2. Glicotossicità.L'iperglicemia prolungata può alterare il metabolismo neuronale, la sintesi proteica e l'espressione genica, accelerando la degenerazione neuronale e l'atrofia corticale. Inoltre, l'iperglicemia induce iperosmolarità negli interstizi del tessuto cerebrale, in particolare nei cervelli anziani con alterazioni aterosclerotiche. Ciò favorisce il rilascio di fattori tissutali dannosi (come il fattore di necrosi tumorale e le interleuchine), danneggiando l'architettura del tessuto cerebrale e precipitando il deterioramento cognitivo.
3. Insulino-resistenza. L'insulino-resistenza aumenta i livelli sierici di insulina riducendo la sensibilità dei tessuti all'insulina, causando anomalie metaboliche. Ciò compromette la clearance cerebrale di sostanze neurotossiche specifiche della demenza, come le proteine β-amiloidi e tau. L'accumulo di queste sostanze può causare disfunzioni cerebrali o atrofia.

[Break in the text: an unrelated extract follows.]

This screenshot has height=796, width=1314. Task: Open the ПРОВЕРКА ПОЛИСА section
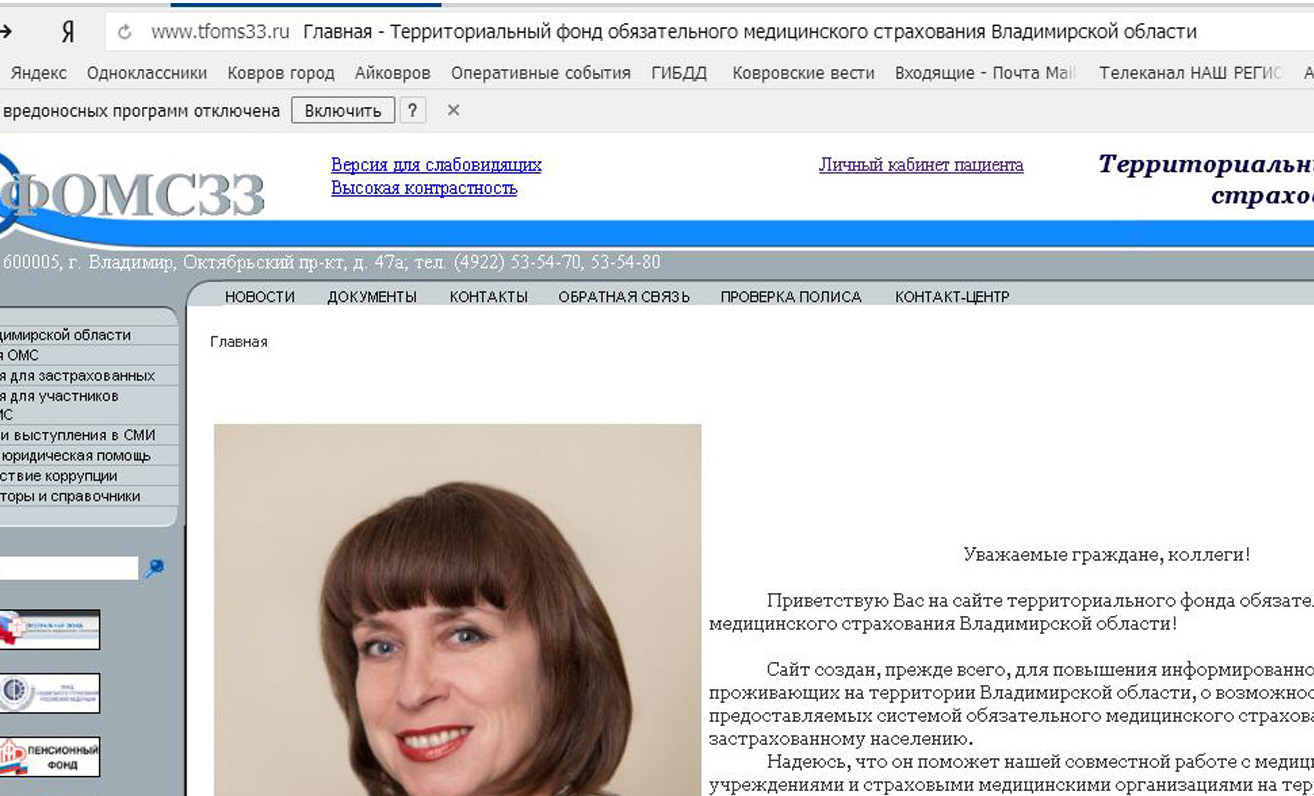pos(789,296)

4. Ipoglicemia. Il tessuto cerebrale dipende dal glucosio per il metabolismo energetico. Durante gli episodi ipoglicemici, l'utilizzo del glucosio da parte del cervello è ostacolato, compromettendo la funzione cerebrale. Inoltre, il processo di correzione dell'ipoglicemia provoca danni secondari, esacerbando la morte neuronale nella corteccia cerebrale e nell'ippocampo. L'ipoglicemia ricorrente può causare disturbi della memoria, rallentamento delle reazioni o persino demenza.